Dataset items:
########

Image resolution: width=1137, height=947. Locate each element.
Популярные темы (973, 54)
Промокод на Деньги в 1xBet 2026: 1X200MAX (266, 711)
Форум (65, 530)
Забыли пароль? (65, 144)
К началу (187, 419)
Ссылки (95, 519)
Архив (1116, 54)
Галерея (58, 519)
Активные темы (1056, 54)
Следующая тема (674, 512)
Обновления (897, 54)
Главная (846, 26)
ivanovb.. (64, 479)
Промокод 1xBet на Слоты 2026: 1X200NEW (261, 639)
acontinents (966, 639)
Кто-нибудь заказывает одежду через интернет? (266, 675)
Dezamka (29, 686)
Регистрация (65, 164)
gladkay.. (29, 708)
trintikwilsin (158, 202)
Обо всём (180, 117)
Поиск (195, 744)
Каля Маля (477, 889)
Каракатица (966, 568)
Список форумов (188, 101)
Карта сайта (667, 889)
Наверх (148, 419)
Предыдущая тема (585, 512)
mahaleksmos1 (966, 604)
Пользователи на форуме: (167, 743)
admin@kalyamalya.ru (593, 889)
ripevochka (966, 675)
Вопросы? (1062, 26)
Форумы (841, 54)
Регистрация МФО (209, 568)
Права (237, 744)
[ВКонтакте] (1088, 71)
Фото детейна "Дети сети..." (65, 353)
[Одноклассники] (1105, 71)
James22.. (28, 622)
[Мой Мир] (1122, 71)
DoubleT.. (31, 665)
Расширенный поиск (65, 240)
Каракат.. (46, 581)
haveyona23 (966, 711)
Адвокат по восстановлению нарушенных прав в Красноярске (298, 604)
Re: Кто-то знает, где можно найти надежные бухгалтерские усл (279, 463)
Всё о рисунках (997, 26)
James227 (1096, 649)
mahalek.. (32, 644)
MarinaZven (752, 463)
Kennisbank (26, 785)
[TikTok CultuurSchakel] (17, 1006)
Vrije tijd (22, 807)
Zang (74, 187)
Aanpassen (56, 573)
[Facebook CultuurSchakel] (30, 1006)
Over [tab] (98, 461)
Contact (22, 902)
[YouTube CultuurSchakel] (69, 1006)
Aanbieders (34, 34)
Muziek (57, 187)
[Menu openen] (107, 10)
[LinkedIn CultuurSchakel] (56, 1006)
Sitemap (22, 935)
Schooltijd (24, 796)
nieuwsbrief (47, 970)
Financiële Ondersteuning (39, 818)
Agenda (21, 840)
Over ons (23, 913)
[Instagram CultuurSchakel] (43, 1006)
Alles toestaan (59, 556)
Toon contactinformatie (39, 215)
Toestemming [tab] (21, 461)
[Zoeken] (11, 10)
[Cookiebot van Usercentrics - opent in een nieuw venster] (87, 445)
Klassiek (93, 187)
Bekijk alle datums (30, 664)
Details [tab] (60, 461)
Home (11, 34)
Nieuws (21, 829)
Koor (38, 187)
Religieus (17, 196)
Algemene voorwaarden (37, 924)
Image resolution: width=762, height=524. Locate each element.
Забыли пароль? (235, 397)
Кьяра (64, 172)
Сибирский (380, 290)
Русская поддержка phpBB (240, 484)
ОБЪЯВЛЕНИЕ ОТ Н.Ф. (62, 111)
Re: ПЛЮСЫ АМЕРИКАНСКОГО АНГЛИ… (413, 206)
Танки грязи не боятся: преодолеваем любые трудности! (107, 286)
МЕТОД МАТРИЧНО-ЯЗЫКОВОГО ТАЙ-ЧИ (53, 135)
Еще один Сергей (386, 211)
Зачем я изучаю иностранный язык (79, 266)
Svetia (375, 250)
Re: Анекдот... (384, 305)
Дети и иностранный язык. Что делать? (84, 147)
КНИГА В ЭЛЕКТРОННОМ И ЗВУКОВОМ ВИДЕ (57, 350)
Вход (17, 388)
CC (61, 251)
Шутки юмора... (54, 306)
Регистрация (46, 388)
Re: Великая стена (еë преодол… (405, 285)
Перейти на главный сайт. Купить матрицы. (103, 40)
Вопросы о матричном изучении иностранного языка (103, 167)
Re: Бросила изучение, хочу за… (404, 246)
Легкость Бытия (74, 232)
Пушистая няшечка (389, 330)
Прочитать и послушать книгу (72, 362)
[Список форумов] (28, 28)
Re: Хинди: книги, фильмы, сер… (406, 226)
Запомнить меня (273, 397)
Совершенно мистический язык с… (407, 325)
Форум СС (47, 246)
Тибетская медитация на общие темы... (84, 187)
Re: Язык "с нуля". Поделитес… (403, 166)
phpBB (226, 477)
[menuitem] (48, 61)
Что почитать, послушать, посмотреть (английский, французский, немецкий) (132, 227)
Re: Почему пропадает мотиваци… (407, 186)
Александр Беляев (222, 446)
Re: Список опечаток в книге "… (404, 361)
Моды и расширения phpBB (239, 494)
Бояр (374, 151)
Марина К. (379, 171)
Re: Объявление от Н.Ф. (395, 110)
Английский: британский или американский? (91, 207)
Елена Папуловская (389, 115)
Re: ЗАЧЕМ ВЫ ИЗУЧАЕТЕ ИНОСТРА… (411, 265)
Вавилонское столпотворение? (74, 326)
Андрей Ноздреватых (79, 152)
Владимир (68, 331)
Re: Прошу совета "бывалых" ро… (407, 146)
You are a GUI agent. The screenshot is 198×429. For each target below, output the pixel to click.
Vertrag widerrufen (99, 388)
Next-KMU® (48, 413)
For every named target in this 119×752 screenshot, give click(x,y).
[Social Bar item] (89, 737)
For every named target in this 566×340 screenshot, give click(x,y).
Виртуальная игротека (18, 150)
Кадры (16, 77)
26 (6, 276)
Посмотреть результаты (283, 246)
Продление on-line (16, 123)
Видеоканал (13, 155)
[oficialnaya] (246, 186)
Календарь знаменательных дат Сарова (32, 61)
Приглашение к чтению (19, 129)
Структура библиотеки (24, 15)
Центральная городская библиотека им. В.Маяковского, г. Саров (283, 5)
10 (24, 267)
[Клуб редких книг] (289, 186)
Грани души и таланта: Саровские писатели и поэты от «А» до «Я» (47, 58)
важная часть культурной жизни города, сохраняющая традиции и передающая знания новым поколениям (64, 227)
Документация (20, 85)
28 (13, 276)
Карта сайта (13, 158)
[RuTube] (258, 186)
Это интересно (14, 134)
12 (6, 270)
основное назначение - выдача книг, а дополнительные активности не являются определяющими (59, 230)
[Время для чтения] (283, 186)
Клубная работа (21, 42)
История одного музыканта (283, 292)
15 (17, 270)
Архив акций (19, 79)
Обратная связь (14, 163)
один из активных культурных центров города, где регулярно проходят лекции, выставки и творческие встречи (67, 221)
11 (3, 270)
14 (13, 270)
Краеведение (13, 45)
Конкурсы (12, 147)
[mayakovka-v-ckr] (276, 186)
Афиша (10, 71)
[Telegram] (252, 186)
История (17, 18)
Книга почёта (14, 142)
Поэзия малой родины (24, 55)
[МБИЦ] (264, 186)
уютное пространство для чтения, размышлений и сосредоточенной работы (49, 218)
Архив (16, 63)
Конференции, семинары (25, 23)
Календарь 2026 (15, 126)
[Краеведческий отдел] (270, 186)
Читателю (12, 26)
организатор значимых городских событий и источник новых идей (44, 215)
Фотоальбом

########

◆ The exercise: Return every row that contains the word "Дети", copying each one in full.

◆ Complete output:
Фото детейна "Дети сети..." (65, 353)
Дети и иностранный язык. Что делать? (84, 147)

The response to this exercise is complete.